大黒天物産(岡山県)は19日、ディスカウントスーパー「ラ・ムー甲府徳行店」(山梨県甲府市)をオープンした。首都圏への出店は初となる。「ラ・ムー」は弁当や総菜、パン類などを低価格で販売する業態で、人気商品を前面に打ち出す。
首都圏で初の店舗開業
甲府市徳行4-12-5に開業した「ラ・ムー甲府徳行店」は、24時間営業で店舗面積は521坪。中央自動車道甲府昭和インターチェンジから車で5分、国道20号甲府バイパス沿いに位置し、広域からの集客を見込む立地だ。
オープン当日は朝から約200人が列をつくり、開店時刻を20分前倒しして対応した。弁当や総菜、パン類の低価格販売を打ち出したほか、同社として首都圏初進出となる点も重なり、関心を集めた。店舗周辺では、1キロ圏内にバロー甲府昭和店やアマノパークス甲府バイパス店、2キロ圏内にいちやまマート、オギノ、イトーヨーカドーなどが立地し、日常需要を取り込む商圏で競合店が集積している。
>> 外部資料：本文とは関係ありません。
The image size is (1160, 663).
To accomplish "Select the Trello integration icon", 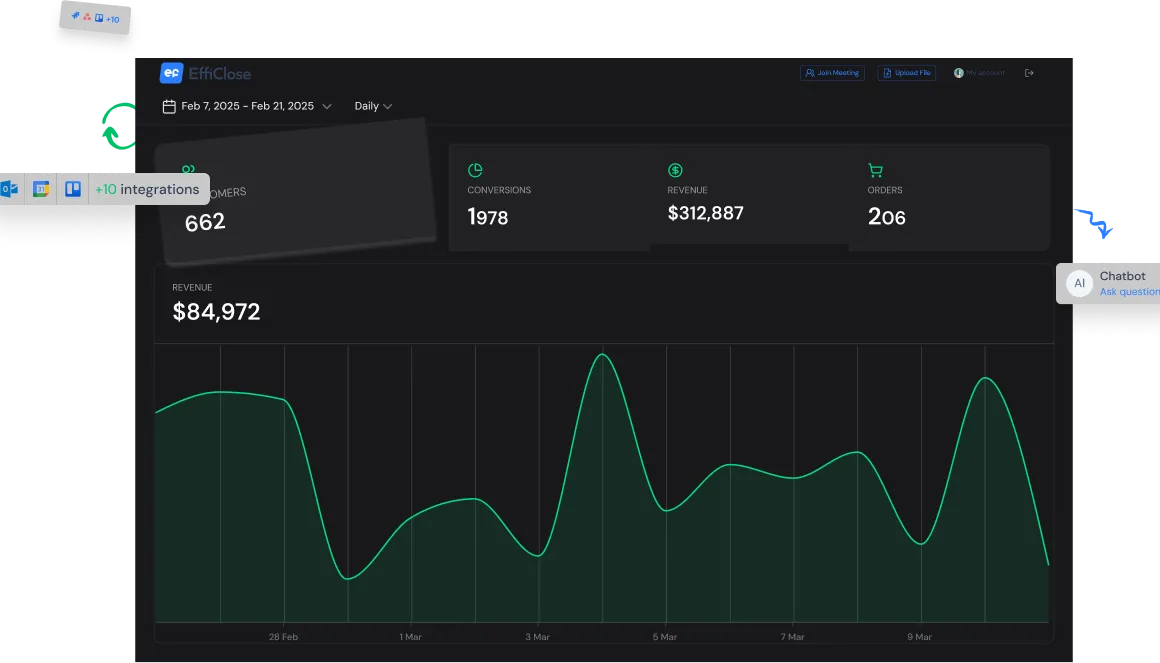I will click(x=73, y=188).
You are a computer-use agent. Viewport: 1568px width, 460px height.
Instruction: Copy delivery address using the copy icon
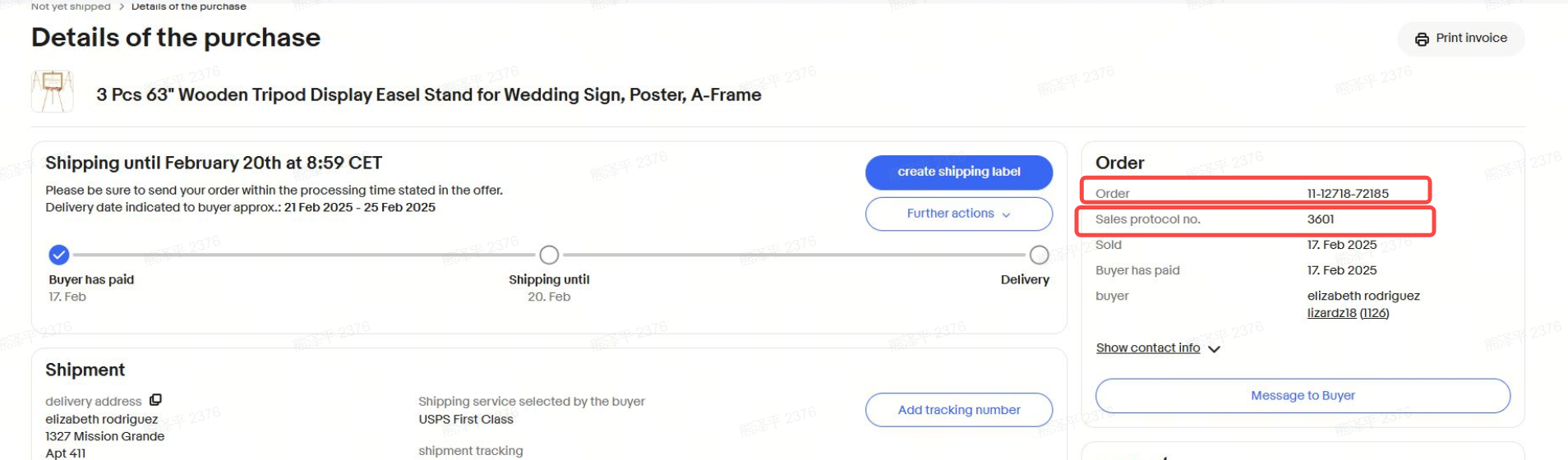coord(155,400)
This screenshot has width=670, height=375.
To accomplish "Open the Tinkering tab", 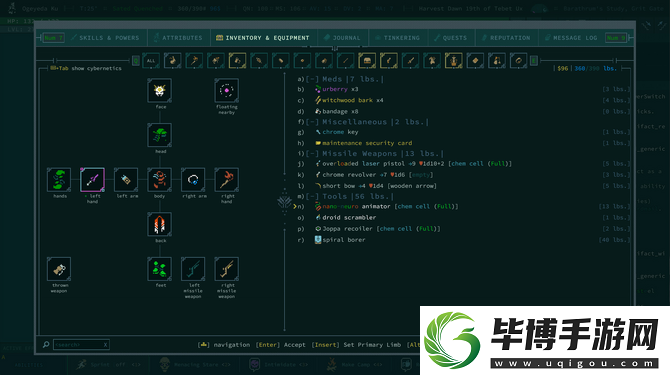I will coord(398,38).
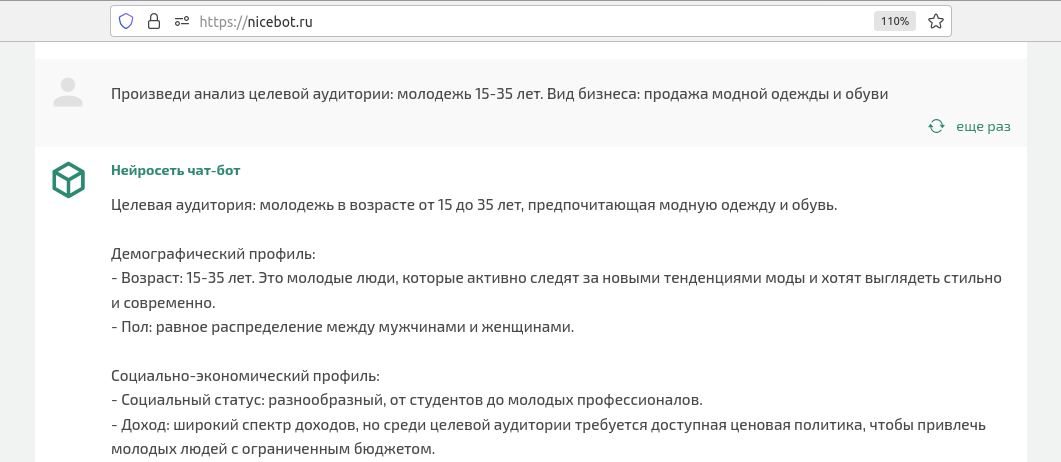Click the '- Социальный статус: разнообразный' line
The image size is (1061, 462).
[x=407, y=400]
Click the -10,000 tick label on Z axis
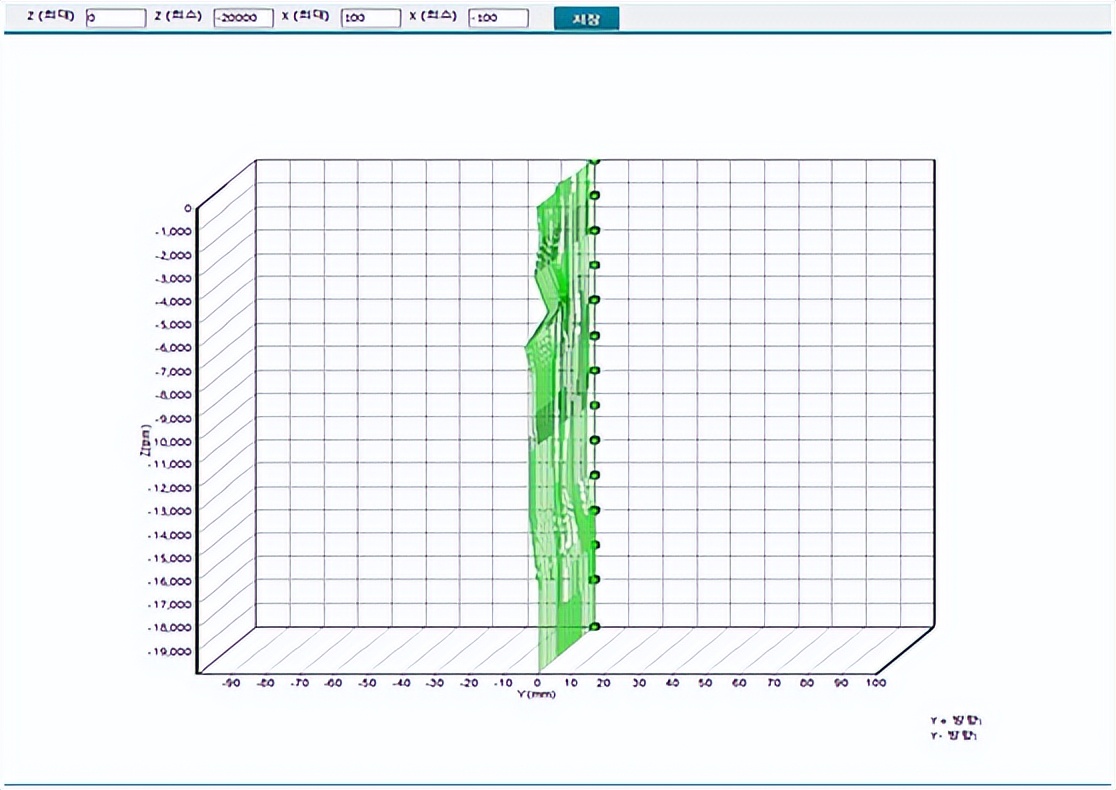Screen dimensions: 1116x790 pyautogui.click(x=171, y=441)
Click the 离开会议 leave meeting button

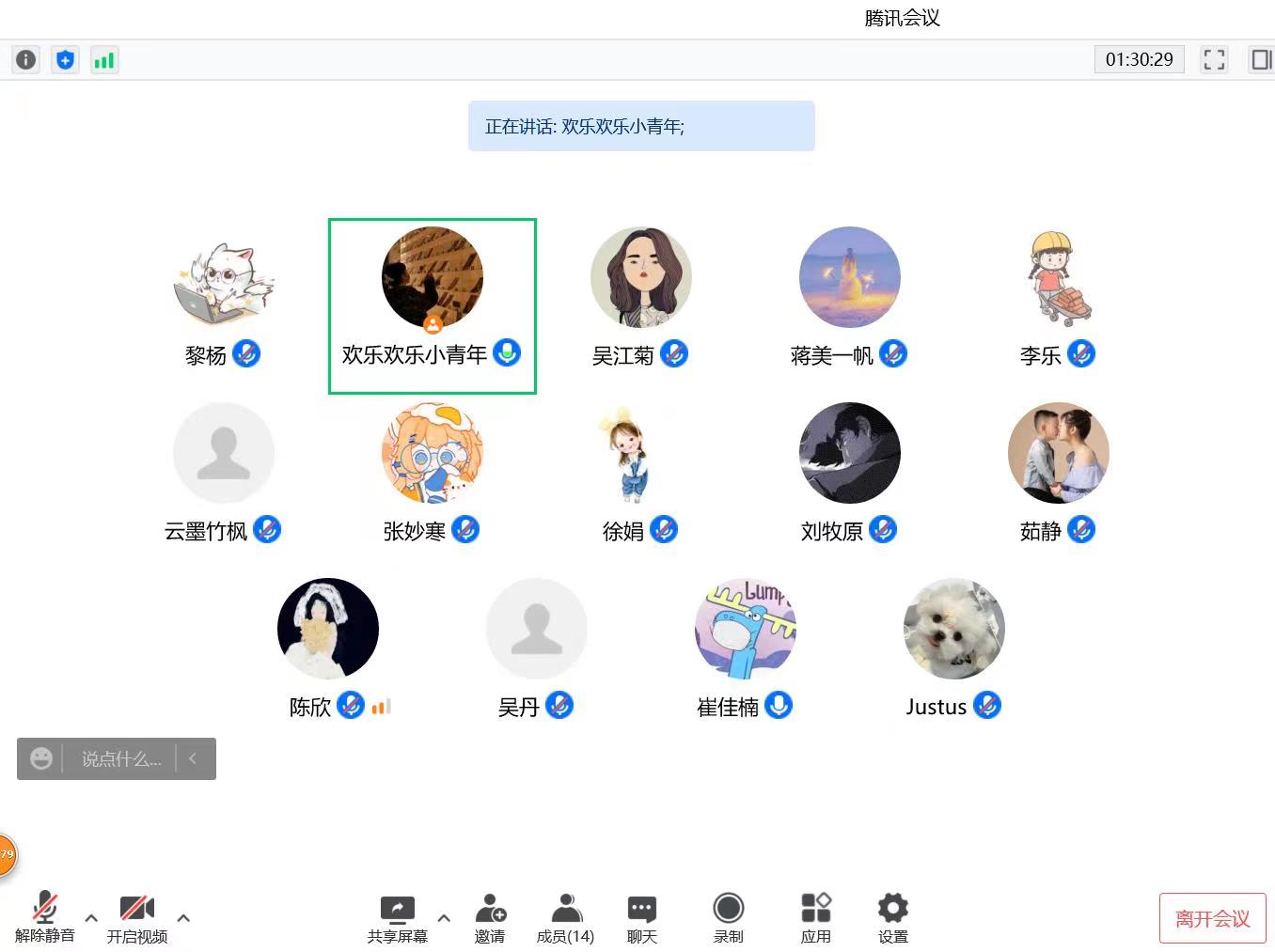tap(1212, 918)
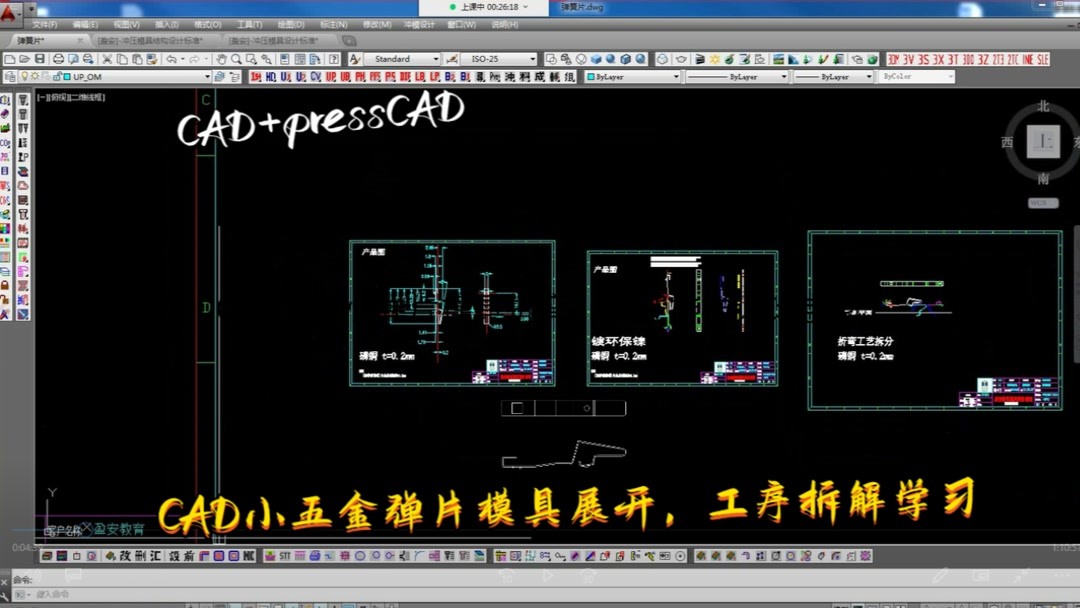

同じ山梨県内では18日、トライアルホールディングス(福岡県)が「スーパーセンタートライアル石和店」(山梨県笛吹市)を開業した。スマートストアとして「レジカート」や「インストアサイネージ」を本格導入し、セルフレジや電子棚札などデジタル技術を活用した売り場運営を進める。ディスカウント色の強い新店が短期間に相次いだことで、県内の食品小売りの競争環境は転機を迎えつつある。
低価格運営と出店エリア拡大
大黒天物産は子会社の西源を通じて「ラ・ムー」を運営し、西日本を中心に約250店を展開してきた。自社工場で製造した弁当や総菜、パン類を大量販売することで原価を抑え、24時間営業や広い売り場と組み合わせた低価格運営を特徴としている。
長野県や岐阜県など内陸部への出店を進めてきた中で、山梨県への進出はチェーンの東方展開を一段と進める布石となる。物流網の延伸や商品調達の効率化といった課題を抱えつつも、物価高が続くなかで価格訴求力の高い店舗フォーマットを首都圏近郊に投入することで、新たな顧客層の獲得を狙う。
首都圏周辺では3月、サンベルクスが東京都足立区で新店を開業し、マミーマートが埼玉県さいたま市で「生鮮市場TOP」の新店舗を出すなど、食品スーパーの新規出店が相次ぐ。山梨でも大黒天物産とトライアルホールディングスがともに24時間営業の大型店を投入し、営業時間や売り場規模、価格帯、プライベートブランドの充実度などを巡る競争が一段と激しくなっている。
物価上昇が家計を圧迫するなか、弁当・総菜・パン類といった購買頻度の高いカテゴリーを低価格でそろえるディスカウント型スーパーは、来店動機を高めやすいとされる。大黒天物産は首都圏での初出店を足がかりに、商圏の広がりや競合店との価格比較を見極めながら、今後の出店ペースやエリア戦略を検討するとみられる。